Douglass and Eric Komberec, Barbara’s grandson, hatched the idea of fixing up the DC-3 and joining other C-47s on a trip to Europe next year to mark both the 75th anniversary of D-Day at Normandy and the 70th anniversary of the Berlin Airlift.
“It occurred to us that for this kind of historic mission she needs to be recognized, and recognizable. She needs a name,” Douglass told a crowd that included 95-year-old John Nelson of Lolo, who took part in the Normandy invasion.
The name Miss Montana was revealed a couple of weeks ago. But its significance and ties to World War II and the Normandy invasion in 1944 weren’t fully known until Friday.
It’s borrowed from a B-25 flown in three major campaigns in the Pacific during World War II by Capt. Malcolm “Mac” Enman of Drummond. Enman, who earned the Distinguished Flying Cross among other medals, was Barbara Komberec’s father and Eric’s grandfather.
A parachute over the front of the plane was removed to reveal an image that roughly mirrored the nose art of Mac Enman’s Miss Montana. Douglass pointed out that the young woman in the insignia holds a tiny set of Forest Service smokejumper wings.
“As caretakers of this historic plane, it's a serious consideration to change anything about her,” he said. “In fact, if her days of making history were over it would be unthinkable to change her at all. But we don’t believe she’s done making history. And we believe the best way to preserve an airplane and keep it dust- and rust-free is to fly it.
“I think you will agree it’s a perfect fit,” Douglass said. “A name that represents all of Montana, not just Missoula and not just the Museum of Mountain Flying, an historic name that has been battle-tested by a Montana aviator.”
Barbara Komberec said returning the plane to airworthiness and flying her to Normandy in 2019 will honor the 57,000 Montanans who served and the 1,500 who died in World War II, and the thousands of smokejumpers who have served the country as first responders to wildland fires.

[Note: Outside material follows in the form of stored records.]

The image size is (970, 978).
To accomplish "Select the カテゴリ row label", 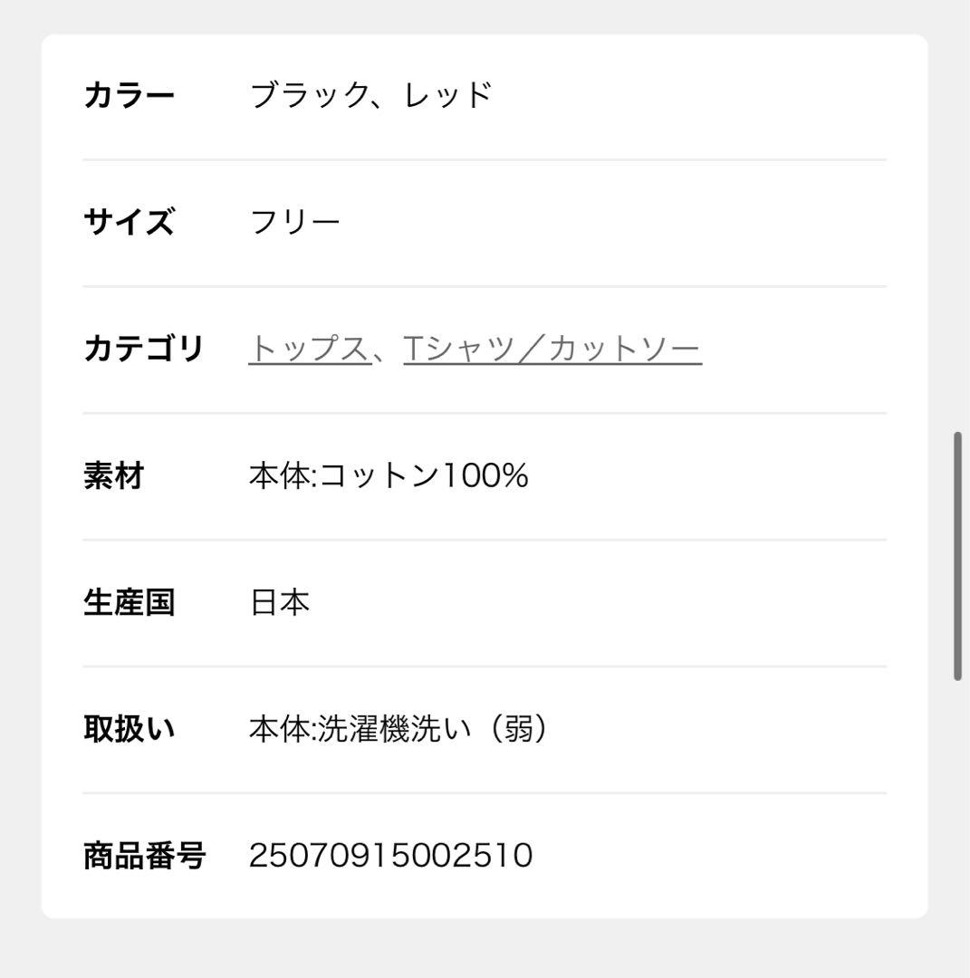I will 145,346.
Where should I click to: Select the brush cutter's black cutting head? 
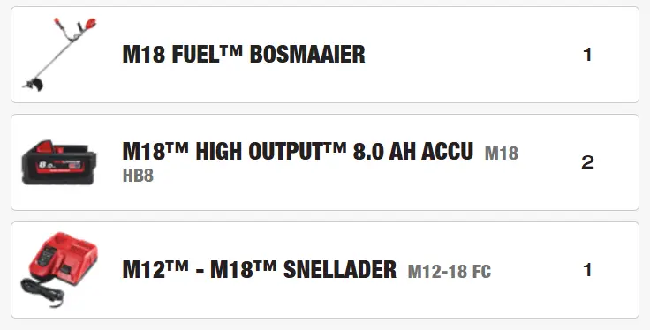[x=34, y=84]
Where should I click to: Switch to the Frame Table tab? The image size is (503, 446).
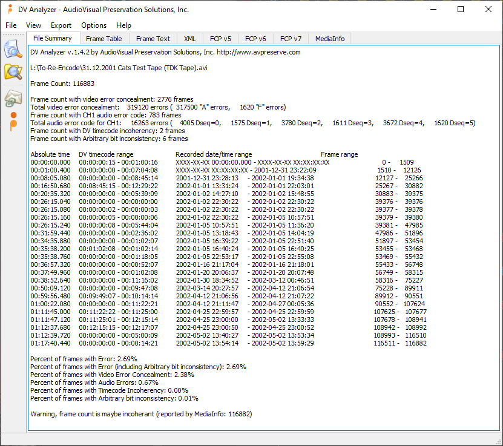(104, 39)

"Mac brought honor to our family, to our country and to Montana by his service," she said. "We’re honored that the identity of Miss Montana will live through this historic plane as it goes on an historic mission."
An anonymous benefactor has pledged to match the first $100,000 of donations for the Miss Montana to Normandy project, which Douglass said if matched will bring the group at least halfway to its fundraising goal.
Miss Montana's new nose art has the same font type as the original.
“We want to put that history on this history,” Douglass said, “then fly her to Normandy and make new history.”